Question
Where should the vapor barrier be located with regard to insulation, for a home in a tropical environment that has no conditioned space?
fiberglass batt, high ambient humidity, rafter cavity
Answer
Yen,
If your home has no conditioned space, then it does not need a vapor barrier since the inside and outside are the same environment.
Critical when you have a conditioned space
But I will assume you are going to create a conditioned space by insulating and mechanically conditioning your home, and then the placement of the vapor barrier becomes critical.
There are two central issue to keep in mind when deciding where to place any vapor membrane:
- warm, humid air can condense on a cooler surface and create liquid water, which you definitely do not want inside of a wall assembly, and
- the correct product is not an air and vapor barrier such as plastic film, but a vapor ' diffusion retarder'.

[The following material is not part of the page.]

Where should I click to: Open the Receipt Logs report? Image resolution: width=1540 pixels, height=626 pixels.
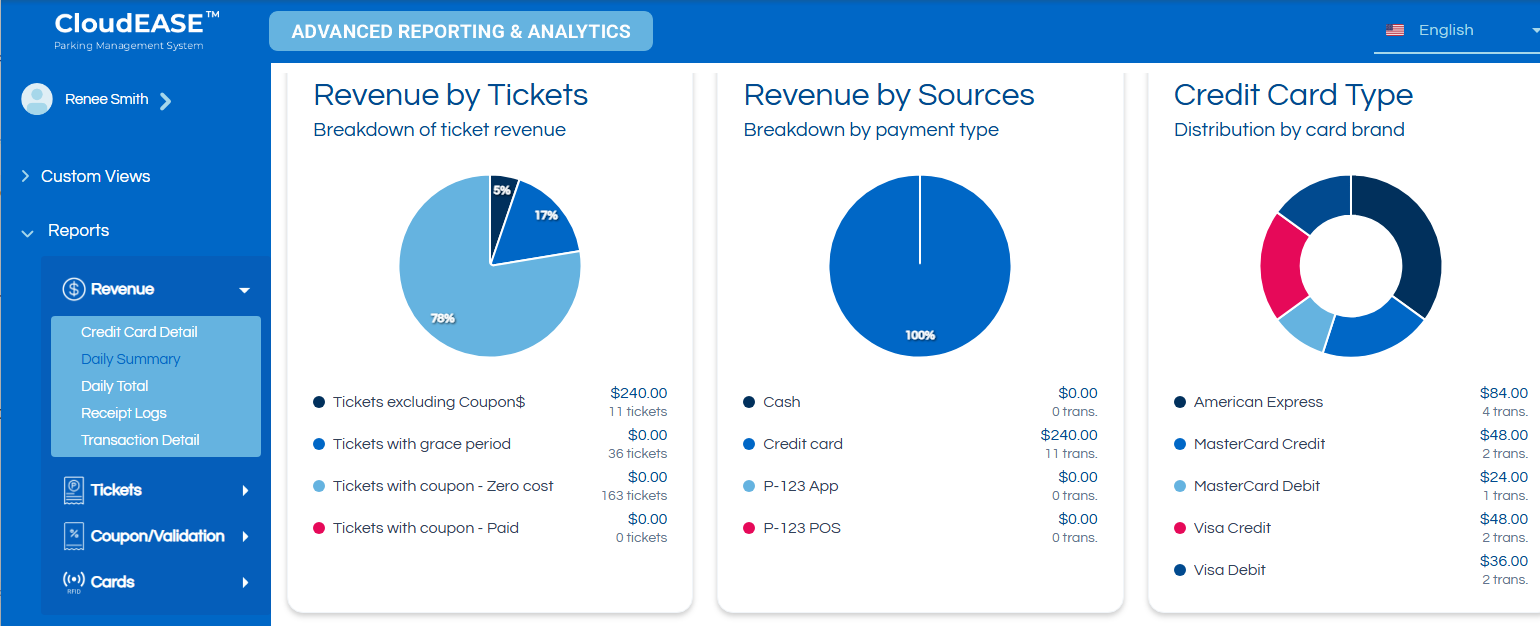(123, 412)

When cooling your home is more common than heating
In a warm, humid climate such as Hawaii, where cooling the interior of your home is more common than heating, a vapor barrier should be on the warm, or exterior, side of the wall assembly.
If it is placed on the interior of the wall, underneath the interior wall covering, and your home is cooled with an air conditioner, then warm humid air will make it through the insulation, condense against the vapor barrier, and the resulting water will cause fungus and rot inside the wall.